On July 14, the DOJ, the FDIC, and state authorities in California, Delaware, Illinois, Massachusetts, and New York, announced a $7 billion settlement of federal and state RMBS civil claims against a large financial institution, which was obtained by the RMBS Working Group, a division of the Obama Administration’s Financial Fraud Enforcement Task Force. Federal and state law enforcement authorities and financial regulators alleged that the institution misled investors in connection with the packaging, marketing, sale, and issuance of certain RMBS. They claimed, among other things, that the institution received information indicating that, for certain loan pools, significant percentages of the loans reviewed as part of the institution’s due diligence did not conform to the representations provided to investors about the pools of loans to be securitized, yet the institution allowed the loans to be securitized and sold without disclosing the alleged failures to investors. The agreement includes a $4 billion civil penalty, described by the DOJ as the largest ever obtained under FIRREA. In addition, the institution will pay a combined $500 million to settle existing and potential claims by the FDIC and the five states. The institution also agreed to provide an additional $2.5 billion in borrower relief through a variety of means, including financing affordable rental housing developments for low-income families in high-cost areas. Finally, the institution was required to acknowledge certain facts related to the alleged activities.
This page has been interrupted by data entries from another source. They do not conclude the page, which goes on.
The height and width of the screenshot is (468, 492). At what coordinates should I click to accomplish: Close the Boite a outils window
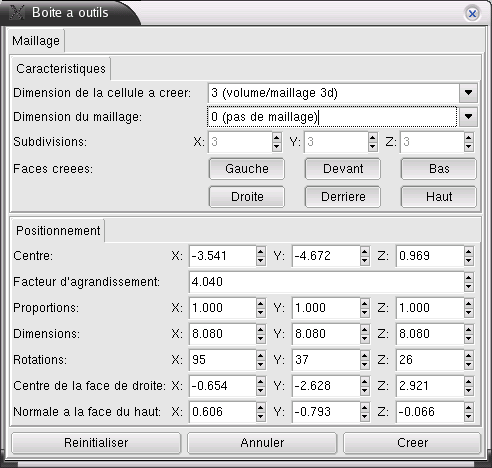[472, 14]
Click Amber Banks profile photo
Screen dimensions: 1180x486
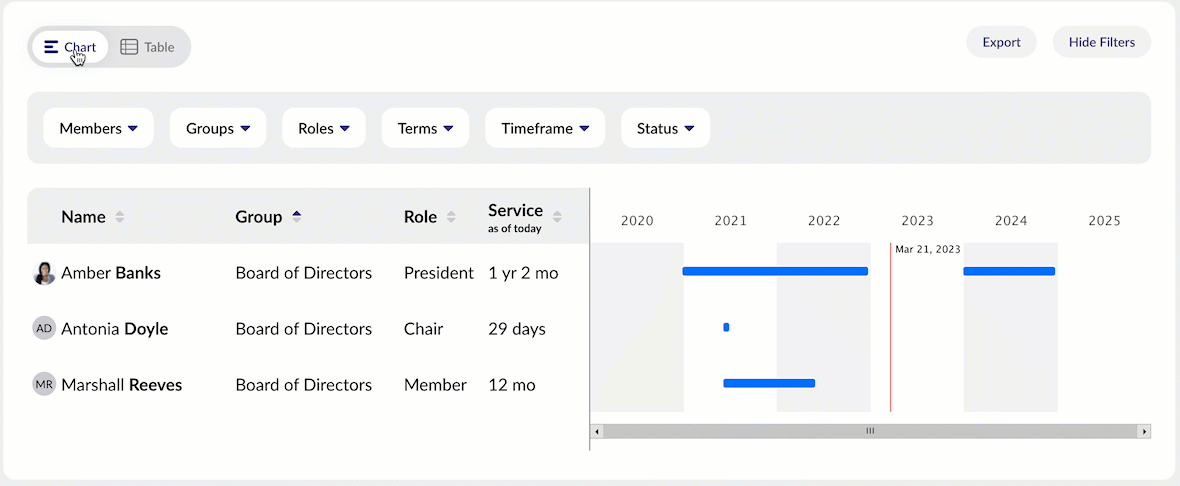[x=44, y=273]
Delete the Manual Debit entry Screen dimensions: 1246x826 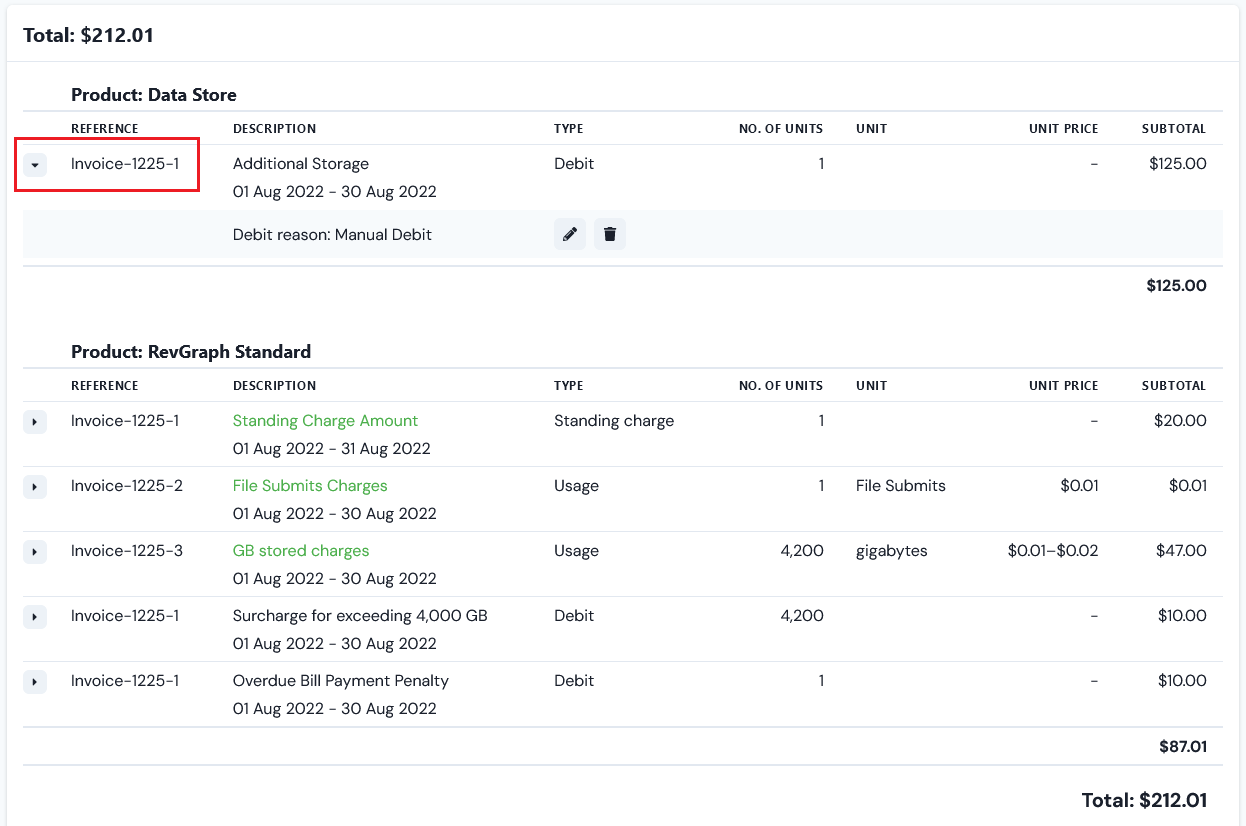point(609,233)
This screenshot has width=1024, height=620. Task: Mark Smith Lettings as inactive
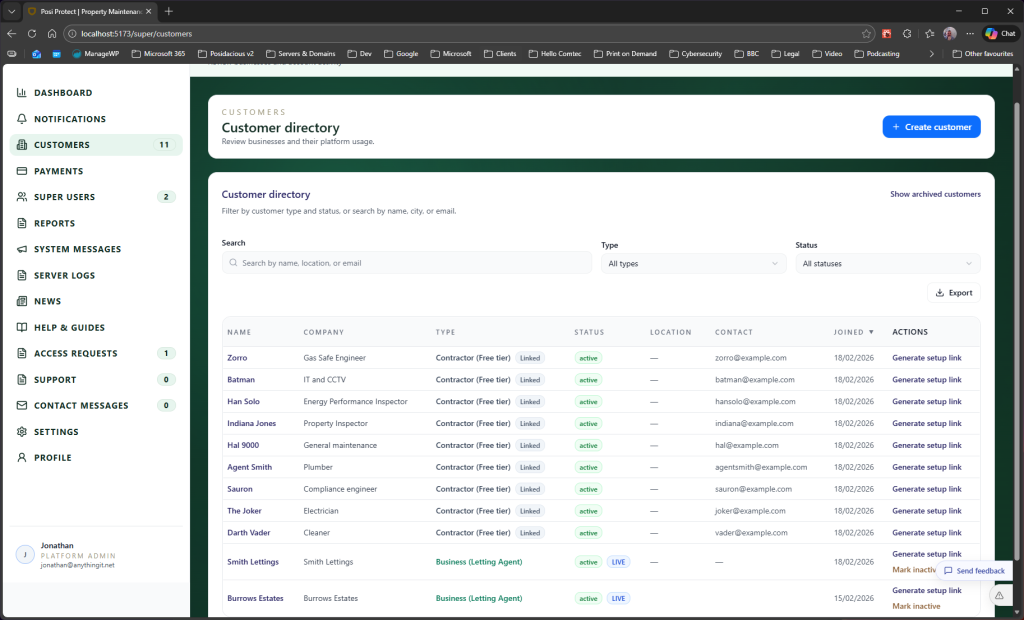[916, 570]
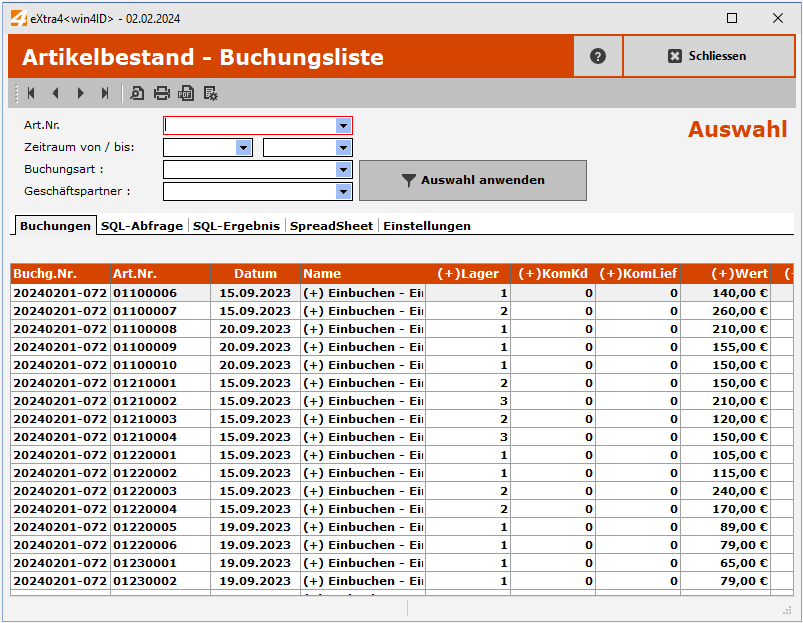Export the list as PDF via PDF icon
The width and height of the screenshot is (803, 623).
[x=185, y=93]
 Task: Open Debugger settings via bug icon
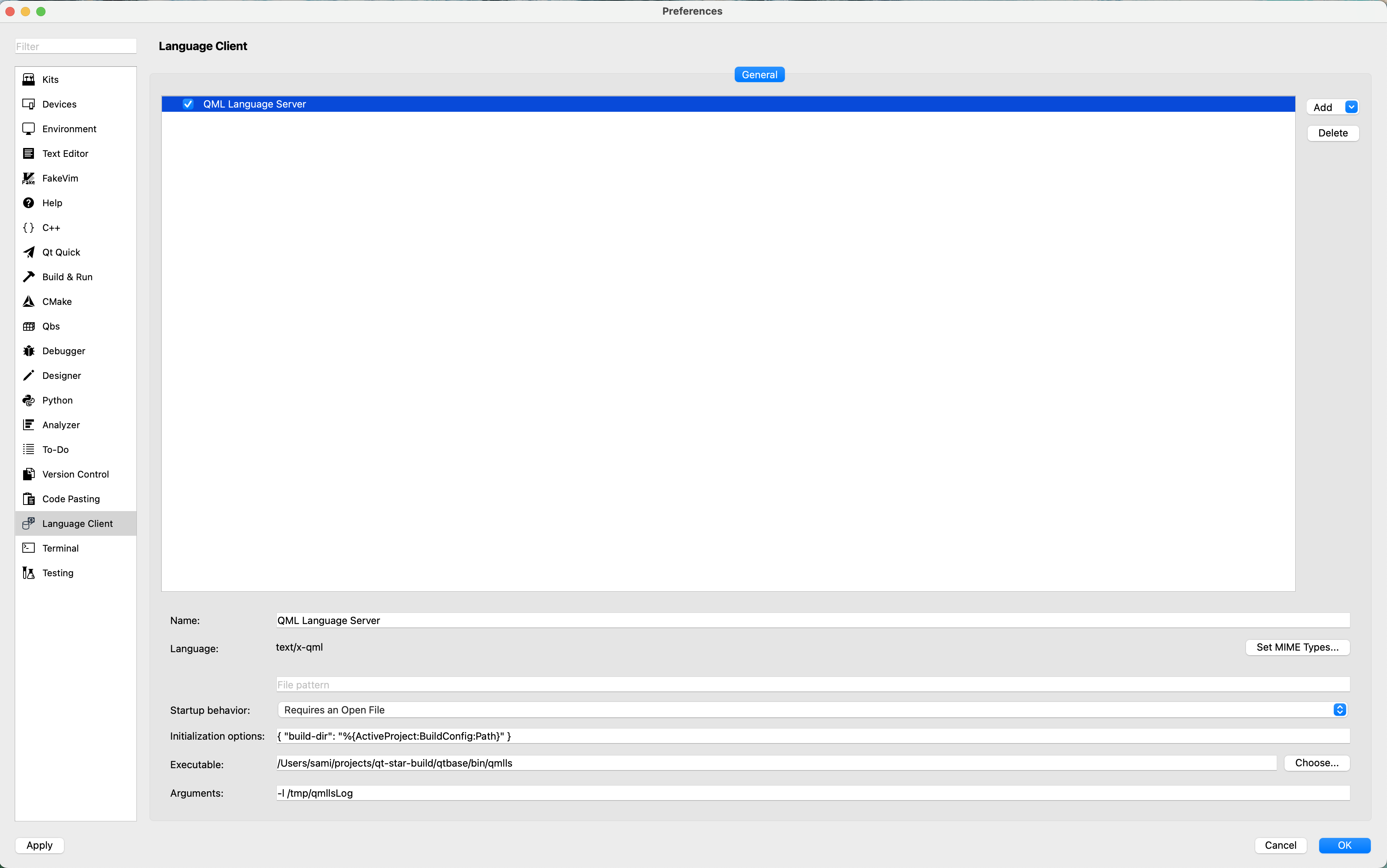pos(28,351)
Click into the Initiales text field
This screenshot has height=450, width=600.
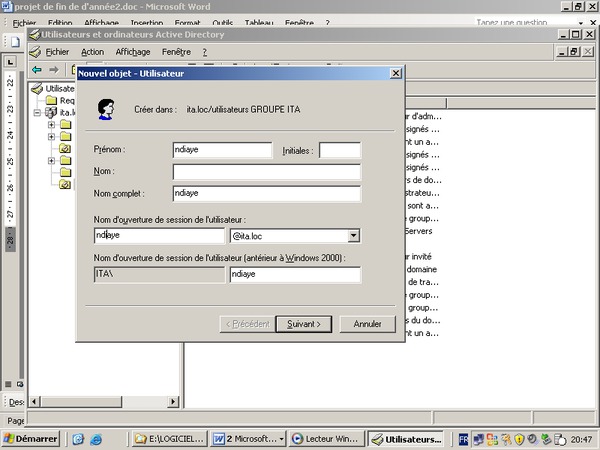point(339,150)
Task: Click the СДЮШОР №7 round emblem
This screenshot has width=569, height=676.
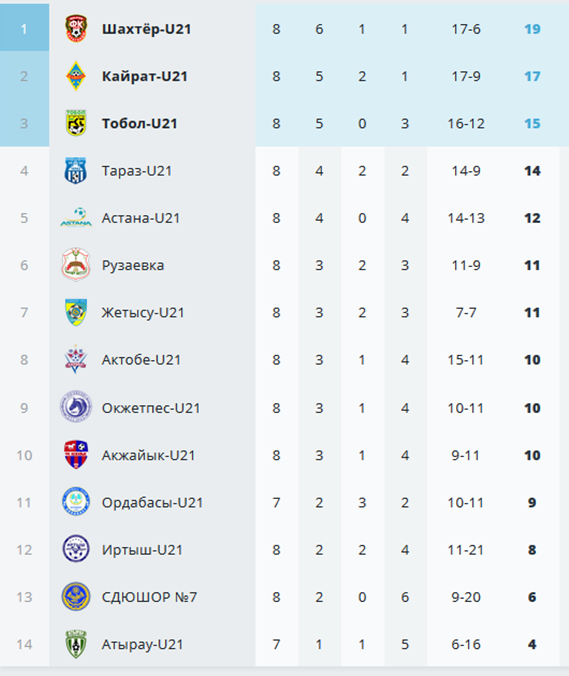Action: click(76, 597)
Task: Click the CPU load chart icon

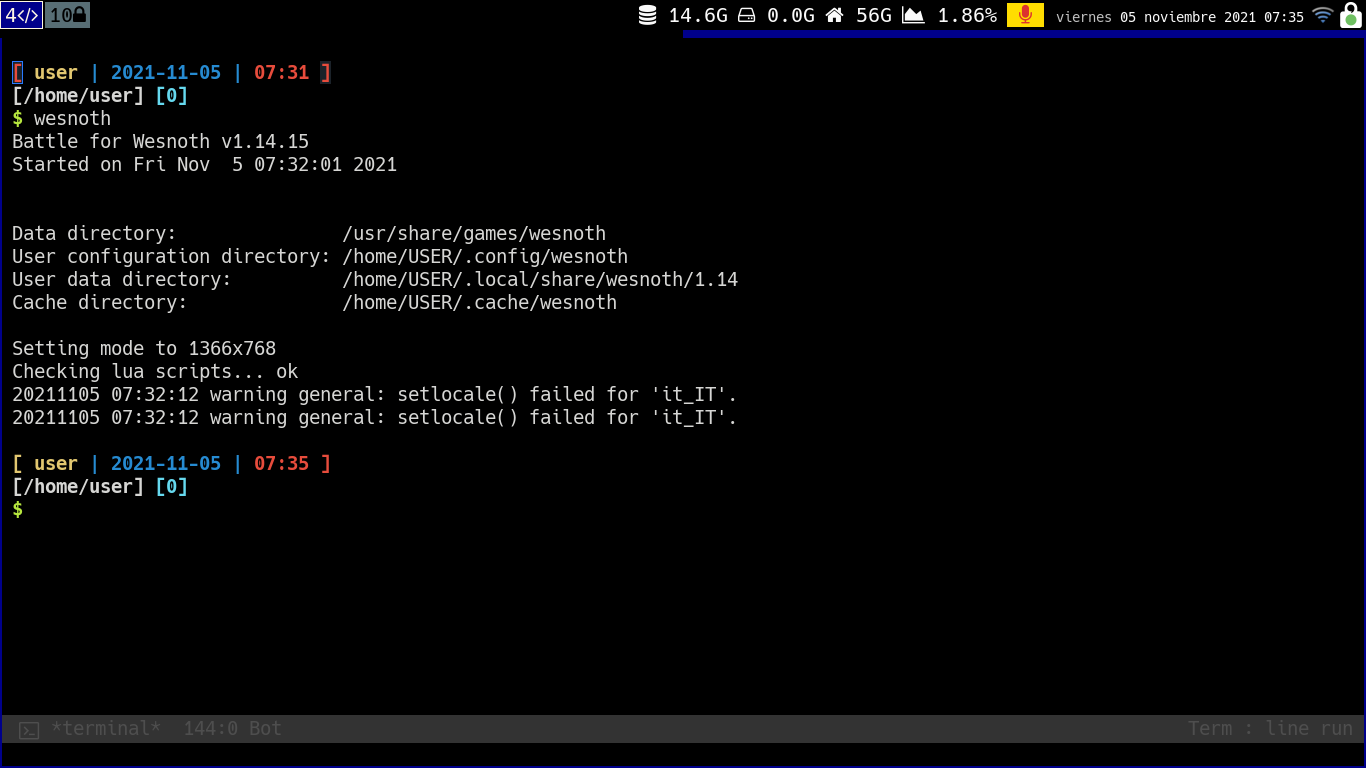Action: click(x=913, y=15)
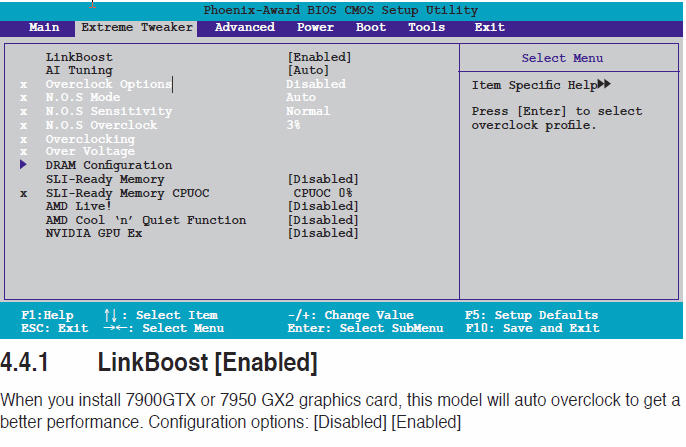Click F5: Setup Defaults
The image size is (686, 447).
531,315
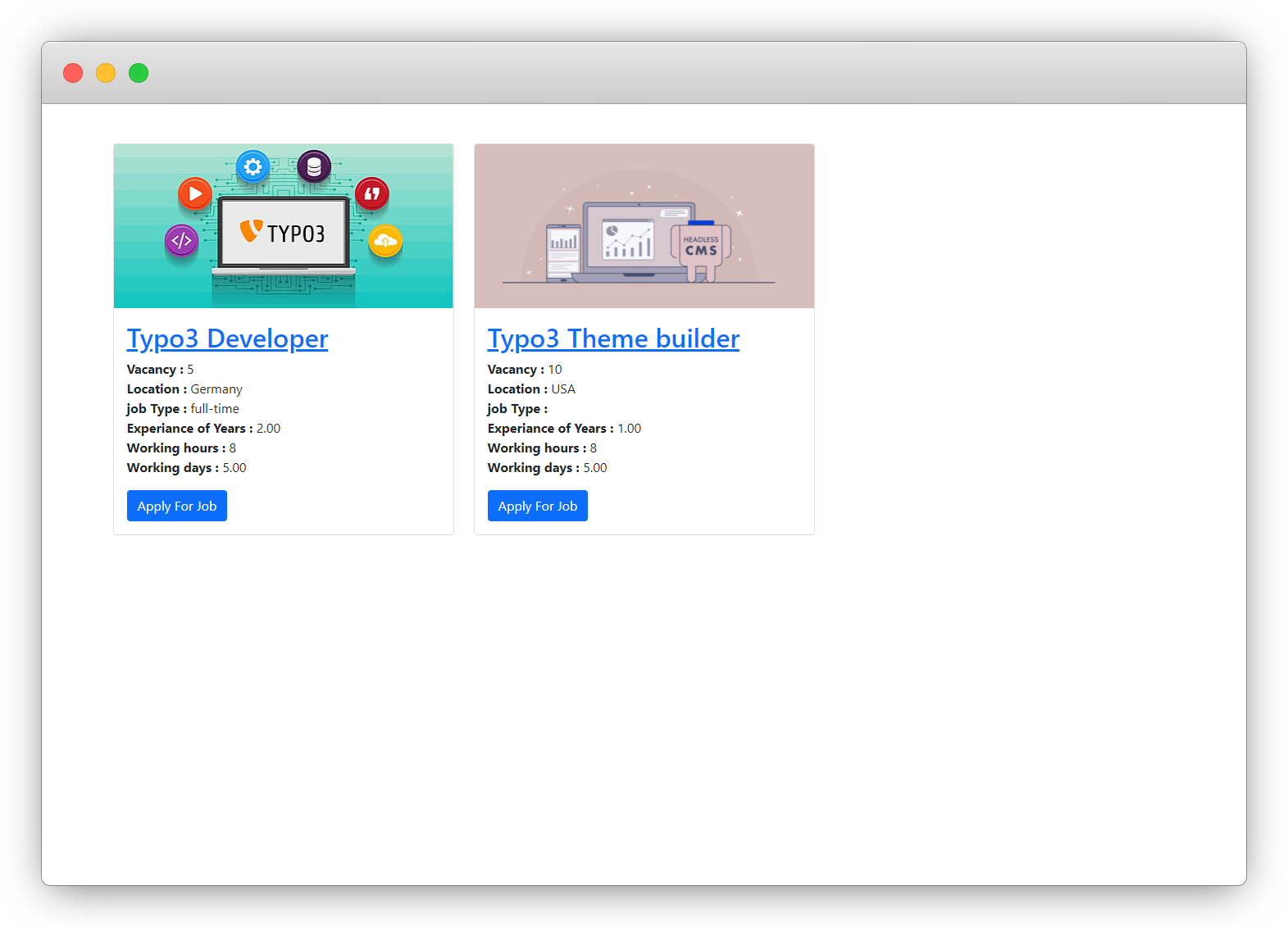Click the laptop chart in Theme builder image
The height and width of the screenshot is (927, 1288).
[628, 240]
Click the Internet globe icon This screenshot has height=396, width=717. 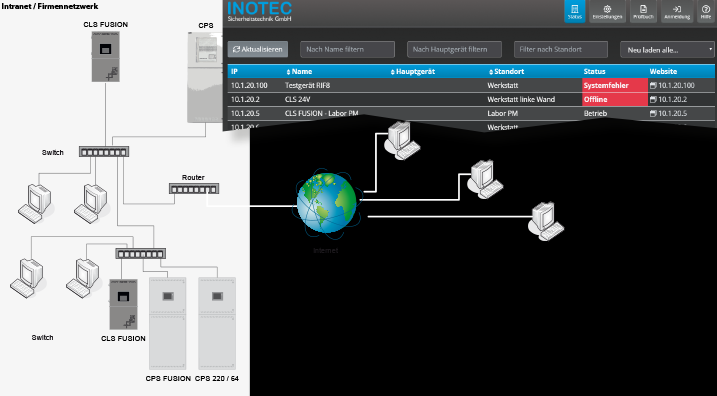pyautogui.click(x=326, y=203)
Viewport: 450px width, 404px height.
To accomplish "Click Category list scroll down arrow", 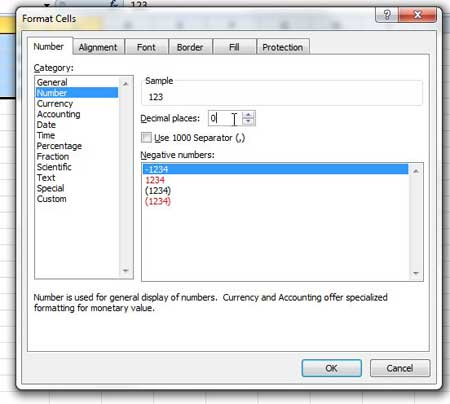I will coord(126,271).
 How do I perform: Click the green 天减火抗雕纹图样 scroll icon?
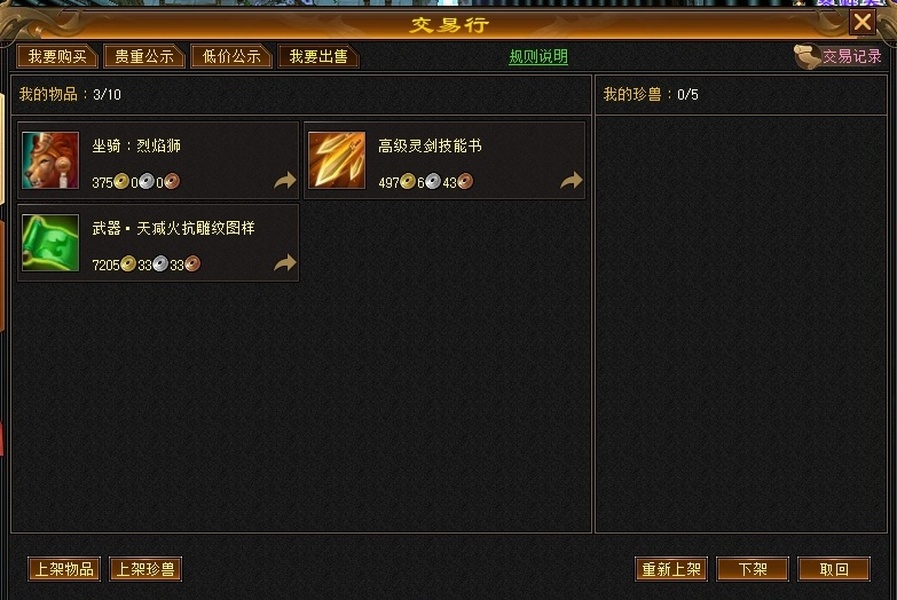pos(50,243)
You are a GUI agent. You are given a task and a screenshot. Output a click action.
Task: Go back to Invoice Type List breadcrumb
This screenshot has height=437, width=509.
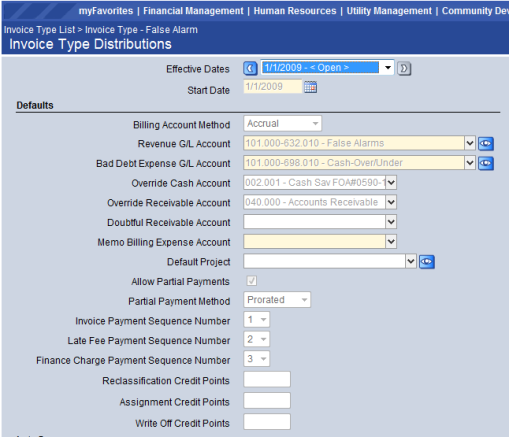click(39, 30)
On July 1, the OCC, the Federal Reserve Board, the FDIC, the NCUA, and the Conference of State Bank Supervisors issued interagency guidance on home equity lines of credit (HELOCs) nearing their end-of-draw periods. The guidance states that as HELOCs transition from their draw periods to full repayment, some borrowers may have difficulty meeting higher payments resulting from principal amortization or interest rate reset, or renewing existing loans due to changes in their financial circumstances or declines in property values. As such, the guidance describes the following “core operating principles” that the regulators believe should govern oversight of HELOCs nearing their end-of-draw periods: (i) prudent underwriting for renewals, extensions, and rewrites; (ii) compliance with existing guidance, including but not limited to the Credit Risk Management Guidance for Home Equity Lending and the Interagency Guidelines for Real Estate Lending Policies; (iii) use of well-structured and sustainable modification terms; (iv) appropriate accounting, reporting, and disclosure of troubled debt restructurings; and (v) appropriate segmentation and analysis of end-of-draw exposure in allowance for loan and lease losses estimation processes. The guidance also outlines numerous risk management expectations, and states that institutions with a significant volume of HELOCs, portfolio acquisitions, or exposures with higher-risk characteristics should have comprehensive systems and procedures to monitor and assess their portfolios, while less-sophisticated processes may be sufficient for community banks and credit unions with small portfolios, few acquisitions, or exposures with lower-risk characteristics.